Add --threads flag and DSCT_THREADS env var to dsct read. When the filter is parallel-safe (stateless L2-L4 protocols) and input is a file, packets are distributed round-robin to N worker threads each with their own DissectorRegistry. The merger re-assembles results in strict round-robin order so output is byte-identical to the sequential path. Reassembly-dependent filters (HTTP, DNS, TLS, tcp.stream_id, etc.) and stdin input always fall back to sequential processing. - src/parallel_read.rs: new library module with reader/worker/merger pipeline - src/field_config.rs: derive Clone on FieldConfig and internal types - src/main.rs: add --threads to ReadOptions; gate parallel path on is_parallel_safe + esp_sa_args.is_empty + resolved_threads > 1 - tests/cli_parallel_read_test.rs: TDD integration tests (12 tests) - README.md: document --threads and DSCT_THREADS

Add benches/parallel_read.rs comparing parallel_read::run with threads=1 vs threads=4 on a 20k-packet mixed UDP/TCP pcap, writing to io::sink(). sample_size=10 keeps cargo bench fast. Verified via cargo bench --bench parallel_read -- --test.

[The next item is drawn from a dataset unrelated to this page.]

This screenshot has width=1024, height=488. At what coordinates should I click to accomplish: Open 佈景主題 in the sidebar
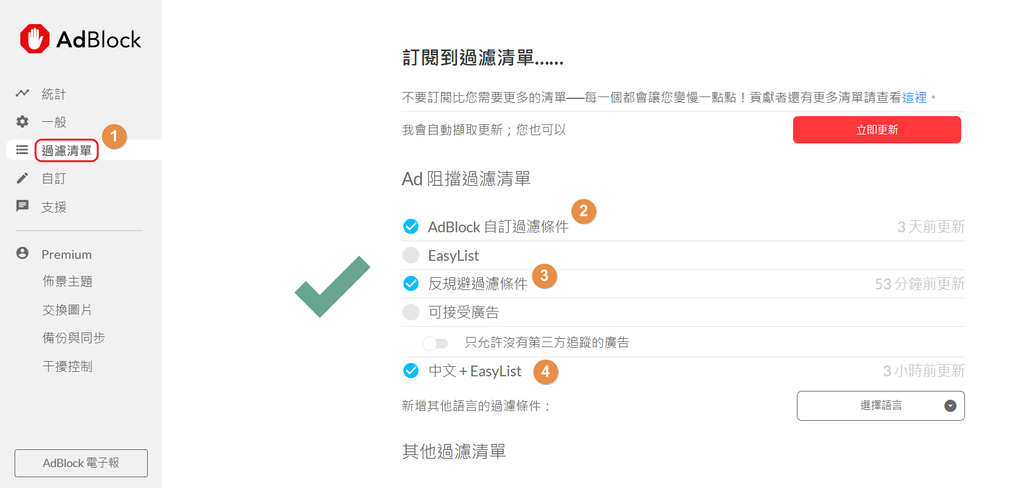pyautogui.click(x=67, y=282)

github-actions · 2026-06-12T03:14:08Z

Bencher Report

Branch	feat/parallel-filter-eval
Testbed	ubuntu-latest

Click to view all benchmark results

Benchmark	Latency	Benchmark Result milliseconds (ms) (Result Δ%)	Upper Boundary milliseconds (ms) (Limit %)
target/release/dsct read bench_input.pcap	📈 view plot 🚷 view threshold	6.11 ms (+1.04%) Baseline: 6.05 ms	6.89 ms (88.77%)
target/release/dsct stats bench_input.pcap	📈 view plot 🚷 view threshold	71.29 ms (+2.84%) Baseline: 69.32 ms	85.42 ms (83.46%)

🐰 View full continuous benchmarking report in Bencher

codecov · 2026-06-12T03:14:19Z

Codecov Report

❌ Patch coverage is 91.55447% with 69 lines in your changes missing coverage. Please review.
✅ Project coverage is 91.05%. Comparing base (b3471a0) to head (4654b29).

Files with missing lines	Patch %	Lines
src/parallel_read.rs	88.42%	25 Missing ⚠️
src/tui/parallel_scan.rs	93.43%	17 Missing ⚠️
src/tui/filter_apply.rs	92.10%	12 Missing ⚠️
src/main.rs	86.66%	6 Missing ⚠️
src/tui/event.rs	20.00%	4 Missing ⚠️
src/tui/ui.rs	25.00%	3 Missing ⚠️
src/filter_expr.rs	98.27%	1 Missing ⚠️
src/tui/mod.rs	50.00%	1 Missing ⚠️

Additional details and impacted files

@@            Coverage Diff             @@
##             main      #33      +/-   ##
==========================================
+ Coverage   91.03%   91.05%   +0.01%     
==========================================
  Files          76       79       +3     
  Lines       16804    17600     +796     
==========================================
+ Hits        15298    16026     +728     
- Misses       1506     1574      +68

☔ View full report in Codecov by Harness.
📢 Have feedback on the report? Share it here.

🚀 New features to boost your workflow:

❄️ Test Analytics: Detect flaky tests, report on failures, and find test suite problems.

greptile-apps · 2026-06-12T03:20:36Z

Greptile Summary

This PR adds parallel filter evaluation across worker threads for both the CLI read command and the TUI filter scan, using a conservative is_parallel_safe whitelist to restrict parallelism to stateless L2–L4 protocols while safely falling back to sequential for TCP-reassembly-dependent filters.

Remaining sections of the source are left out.